◆ Activity: Only lines with the word "accomplish" belong in the answer; copy them from the records below.

Collected data:
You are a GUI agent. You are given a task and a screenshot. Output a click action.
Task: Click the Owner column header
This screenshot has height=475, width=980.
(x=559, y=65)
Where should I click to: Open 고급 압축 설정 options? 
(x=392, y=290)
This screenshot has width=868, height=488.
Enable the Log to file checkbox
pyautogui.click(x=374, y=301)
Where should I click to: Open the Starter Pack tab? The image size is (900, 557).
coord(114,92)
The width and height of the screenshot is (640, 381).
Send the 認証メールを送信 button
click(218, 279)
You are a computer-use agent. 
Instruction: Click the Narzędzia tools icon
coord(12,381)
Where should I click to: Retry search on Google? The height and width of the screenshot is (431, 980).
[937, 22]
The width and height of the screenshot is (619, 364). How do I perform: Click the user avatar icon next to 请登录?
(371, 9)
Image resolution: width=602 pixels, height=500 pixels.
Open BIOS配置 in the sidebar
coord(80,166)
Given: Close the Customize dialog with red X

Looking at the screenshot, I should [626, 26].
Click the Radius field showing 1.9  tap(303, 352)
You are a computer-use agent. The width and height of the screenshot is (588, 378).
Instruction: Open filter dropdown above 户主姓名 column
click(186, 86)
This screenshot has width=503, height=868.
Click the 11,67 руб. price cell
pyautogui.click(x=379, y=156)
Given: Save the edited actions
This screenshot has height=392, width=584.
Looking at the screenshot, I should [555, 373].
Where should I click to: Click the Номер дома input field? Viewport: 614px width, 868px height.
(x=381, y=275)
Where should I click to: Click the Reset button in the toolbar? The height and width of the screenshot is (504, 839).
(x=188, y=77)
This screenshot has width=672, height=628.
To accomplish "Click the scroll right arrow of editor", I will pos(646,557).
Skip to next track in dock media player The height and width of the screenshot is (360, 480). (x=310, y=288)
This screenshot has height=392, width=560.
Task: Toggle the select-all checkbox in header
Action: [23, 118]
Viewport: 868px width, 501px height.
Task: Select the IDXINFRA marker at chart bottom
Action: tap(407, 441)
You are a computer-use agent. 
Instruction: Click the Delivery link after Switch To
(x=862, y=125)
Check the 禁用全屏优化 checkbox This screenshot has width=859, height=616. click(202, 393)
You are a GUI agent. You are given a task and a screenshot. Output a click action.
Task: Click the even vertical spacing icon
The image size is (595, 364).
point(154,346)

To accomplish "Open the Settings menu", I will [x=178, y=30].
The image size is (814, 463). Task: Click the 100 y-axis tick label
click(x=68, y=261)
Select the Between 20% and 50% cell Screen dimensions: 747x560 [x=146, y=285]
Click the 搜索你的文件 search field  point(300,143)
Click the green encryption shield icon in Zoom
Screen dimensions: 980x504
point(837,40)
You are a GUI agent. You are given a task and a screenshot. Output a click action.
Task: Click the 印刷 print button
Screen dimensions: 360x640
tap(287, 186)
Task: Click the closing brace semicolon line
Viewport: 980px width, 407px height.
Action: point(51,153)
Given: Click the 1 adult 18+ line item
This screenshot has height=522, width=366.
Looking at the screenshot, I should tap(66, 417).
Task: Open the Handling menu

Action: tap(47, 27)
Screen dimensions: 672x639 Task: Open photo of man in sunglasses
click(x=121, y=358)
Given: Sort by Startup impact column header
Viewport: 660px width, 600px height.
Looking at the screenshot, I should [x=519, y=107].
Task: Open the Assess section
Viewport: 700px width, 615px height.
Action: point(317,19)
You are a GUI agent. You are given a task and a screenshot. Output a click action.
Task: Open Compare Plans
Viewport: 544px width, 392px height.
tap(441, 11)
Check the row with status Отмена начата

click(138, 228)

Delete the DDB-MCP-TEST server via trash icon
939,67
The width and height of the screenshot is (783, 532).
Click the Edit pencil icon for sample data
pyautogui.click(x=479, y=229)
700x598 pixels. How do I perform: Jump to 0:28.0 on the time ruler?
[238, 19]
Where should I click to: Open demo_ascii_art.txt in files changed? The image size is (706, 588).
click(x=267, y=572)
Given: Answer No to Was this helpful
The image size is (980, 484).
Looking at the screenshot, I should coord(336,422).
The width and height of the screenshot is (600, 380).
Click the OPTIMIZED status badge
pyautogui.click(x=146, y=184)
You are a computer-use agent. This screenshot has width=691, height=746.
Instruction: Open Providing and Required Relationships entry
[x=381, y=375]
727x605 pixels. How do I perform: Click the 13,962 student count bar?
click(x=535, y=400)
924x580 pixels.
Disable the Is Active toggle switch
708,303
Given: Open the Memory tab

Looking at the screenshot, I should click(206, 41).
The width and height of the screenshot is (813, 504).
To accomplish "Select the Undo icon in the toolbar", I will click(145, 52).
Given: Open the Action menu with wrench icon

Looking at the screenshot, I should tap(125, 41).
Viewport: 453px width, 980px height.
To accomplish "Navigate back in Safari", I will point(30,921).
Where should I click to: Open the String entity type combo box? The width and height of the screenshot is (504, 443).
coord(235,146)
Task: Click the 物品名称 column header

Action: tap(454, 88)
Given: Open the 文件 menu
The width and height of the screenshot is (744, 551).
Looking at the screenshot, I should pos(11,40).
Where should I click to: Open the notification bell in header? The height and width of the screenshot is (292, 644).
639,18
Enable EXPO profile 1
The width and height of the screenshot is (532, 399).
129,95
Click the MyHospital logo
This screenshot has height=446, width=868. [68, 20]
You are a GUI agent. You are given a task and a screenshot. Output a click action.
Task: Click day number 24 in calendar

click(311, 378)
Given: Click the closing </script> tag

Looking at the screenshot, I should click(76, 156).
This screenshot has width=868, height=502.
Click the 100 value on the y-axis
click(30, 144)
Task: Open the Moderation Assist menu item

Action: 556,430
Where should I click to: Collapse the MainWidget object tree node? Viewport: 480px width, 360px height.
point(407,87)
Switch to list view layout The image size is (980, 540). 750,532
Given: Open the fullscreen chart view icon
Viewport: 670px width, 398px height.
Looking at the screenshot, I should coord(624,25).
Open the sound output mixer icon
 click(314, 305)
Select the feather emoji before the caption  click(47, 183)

◆ Written answer:
To accomplish "Click the scroll right arrow of editor", I will pos(646,557).
To accomplish "Open the Settings menu", I will [x=178, y=30].
To accomplish "Select the Undo icon in the toolbar", I will click(145, 52).
To accomplish "Navigate back in Safari", I will point(30,921).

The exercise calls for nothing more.